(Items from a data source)
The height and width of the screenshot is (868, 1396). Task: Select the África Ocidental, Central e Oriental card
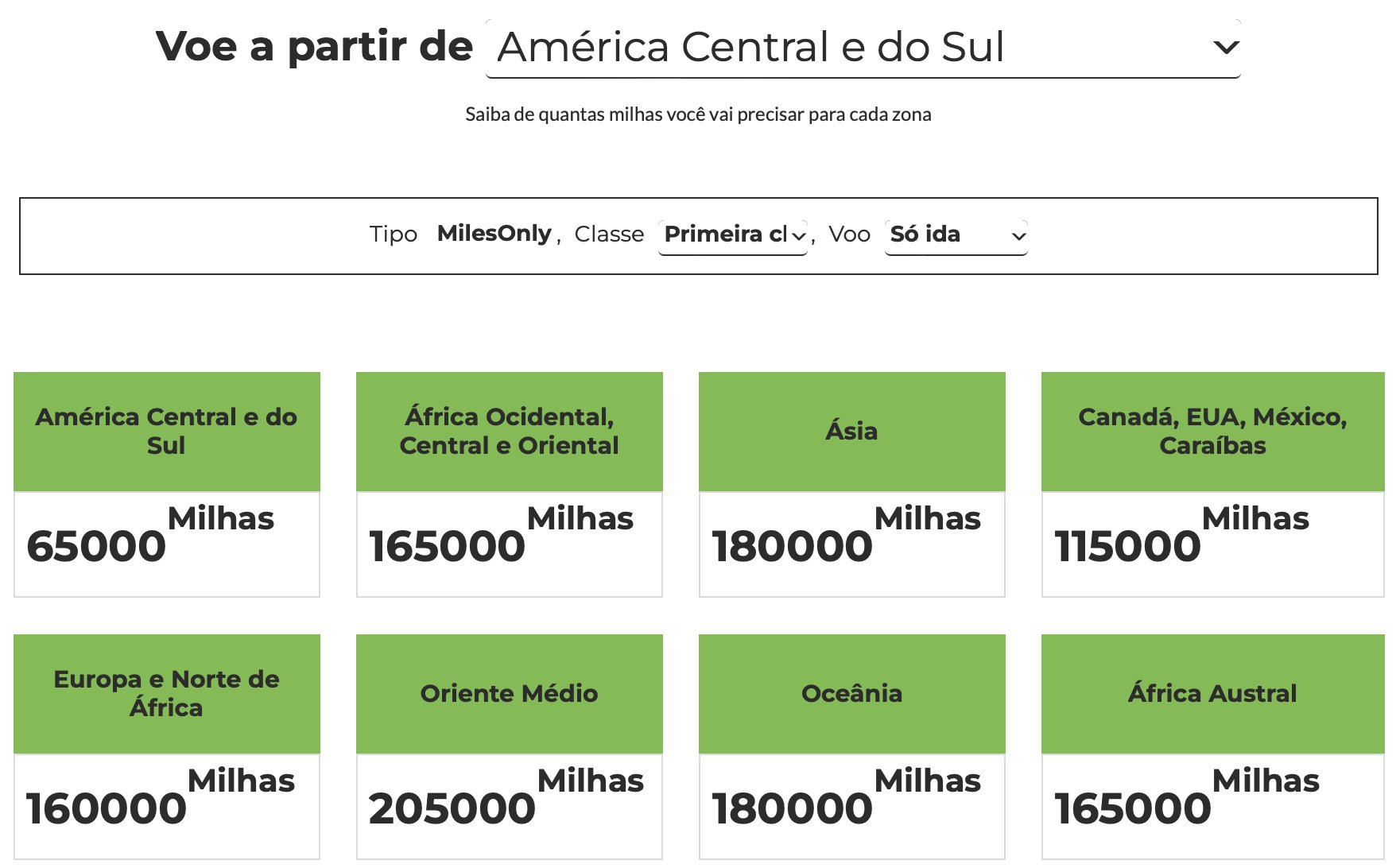pos(510,484)
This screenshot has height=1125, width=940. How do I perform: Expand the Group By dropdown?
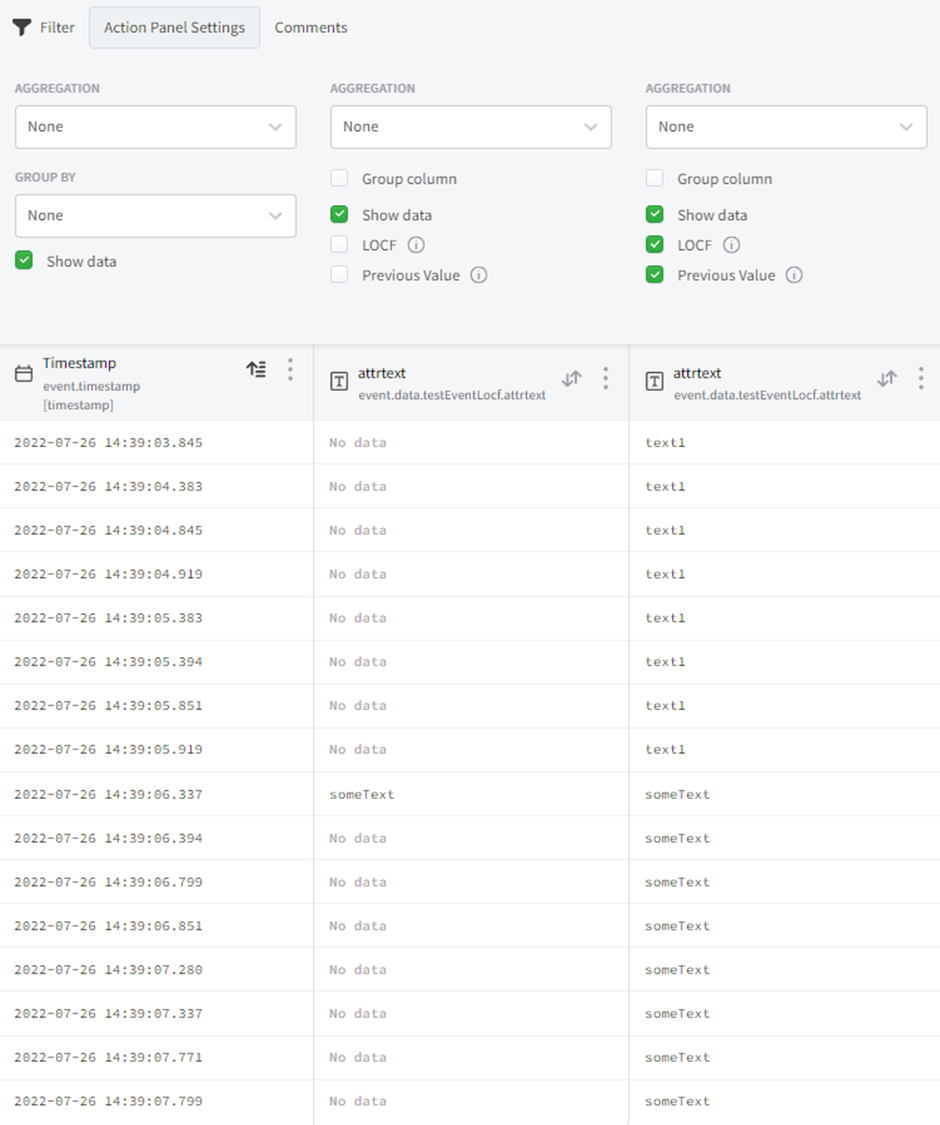point(155,216)
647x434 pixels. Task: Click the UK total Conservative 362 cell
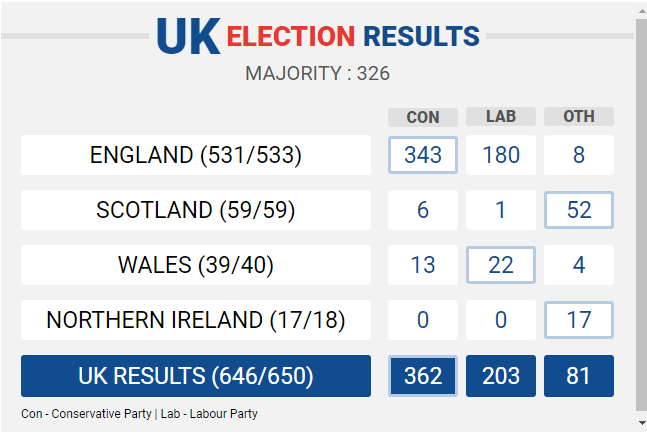(x=423, y=376)
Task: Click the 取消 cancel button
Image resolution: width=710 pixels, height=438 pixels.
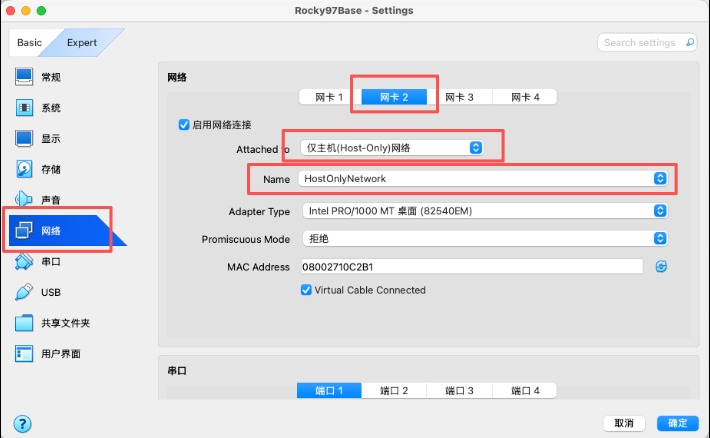Action: pyautogui.click(x=625, y=423)
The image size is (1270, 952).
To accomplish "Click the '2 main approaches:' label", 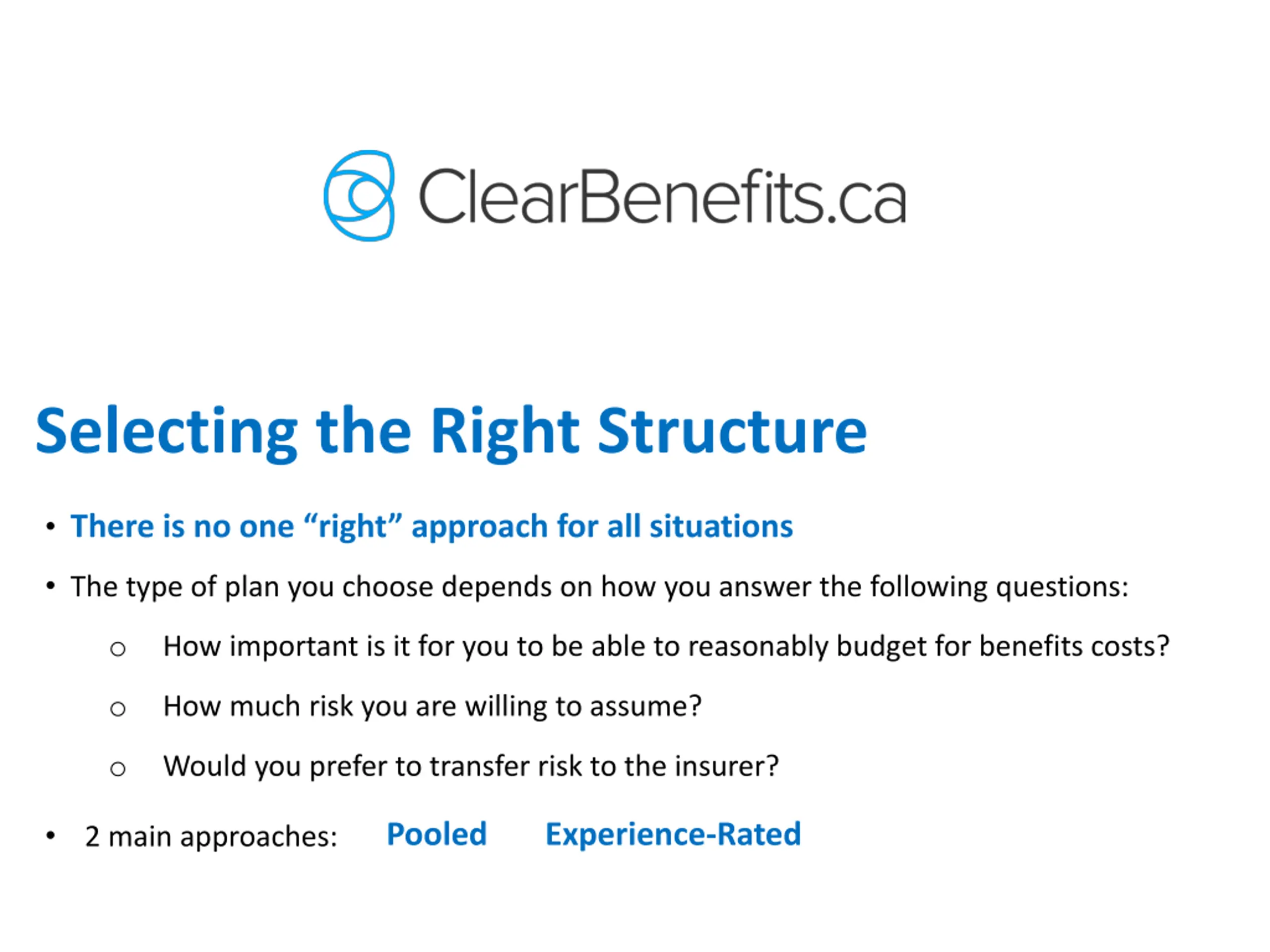I will [x=211, y=836].
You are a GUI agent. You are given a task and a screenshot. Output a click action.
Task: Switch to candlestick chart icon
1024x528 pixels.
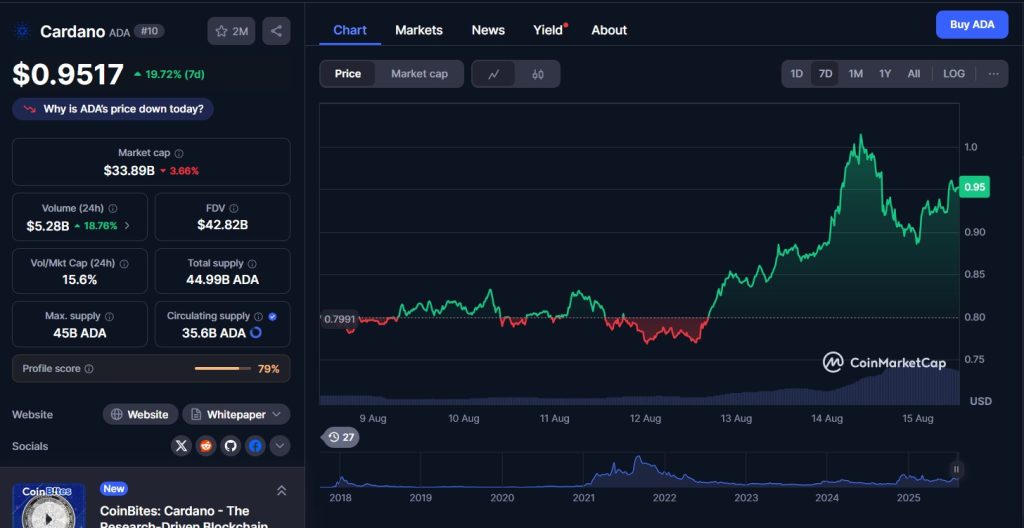click(x=538, y=74)
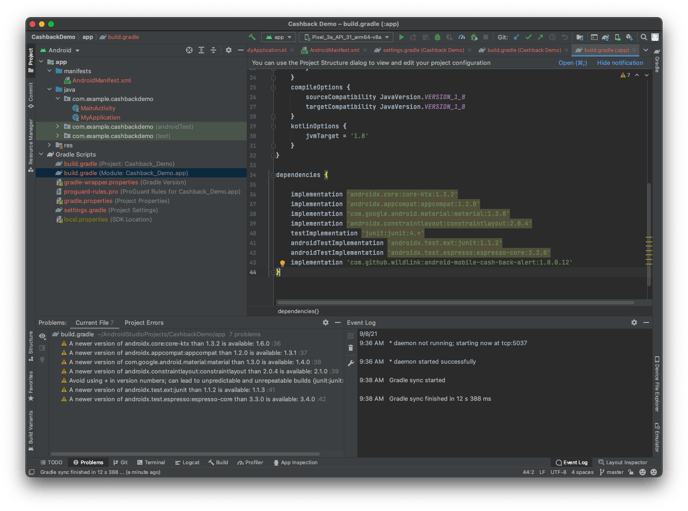Open the Logcat tool window
The image size is (688, 511).
pos(189,462)

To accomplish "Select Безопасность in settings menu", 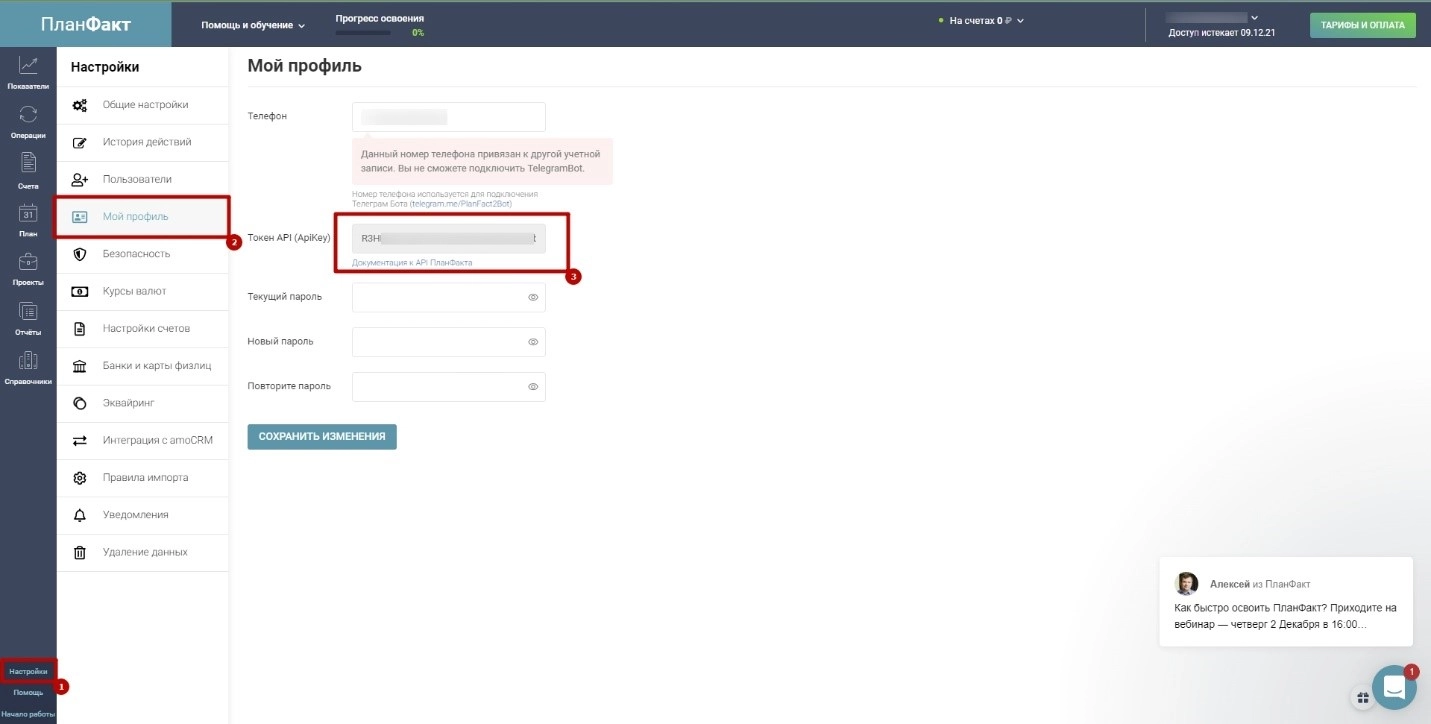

> **WHAT IS BEING ASKED**
All lines from the one containing "You are a GUI" through the end of the data are to be written out exactly, with nothing added; skip the pictures.

> **YOUR SOLUTION**
You are a GUI agent. You are given a task and a screenshot. Output a click action.
Task: Switch to candlestick chart icon
1024x528 pixels.
click(x=538, y=74)
Open the Logcat tool window
The image size is (688, 511).
pos(189,462)

To accomplish "Select Безопасность in settings menu", 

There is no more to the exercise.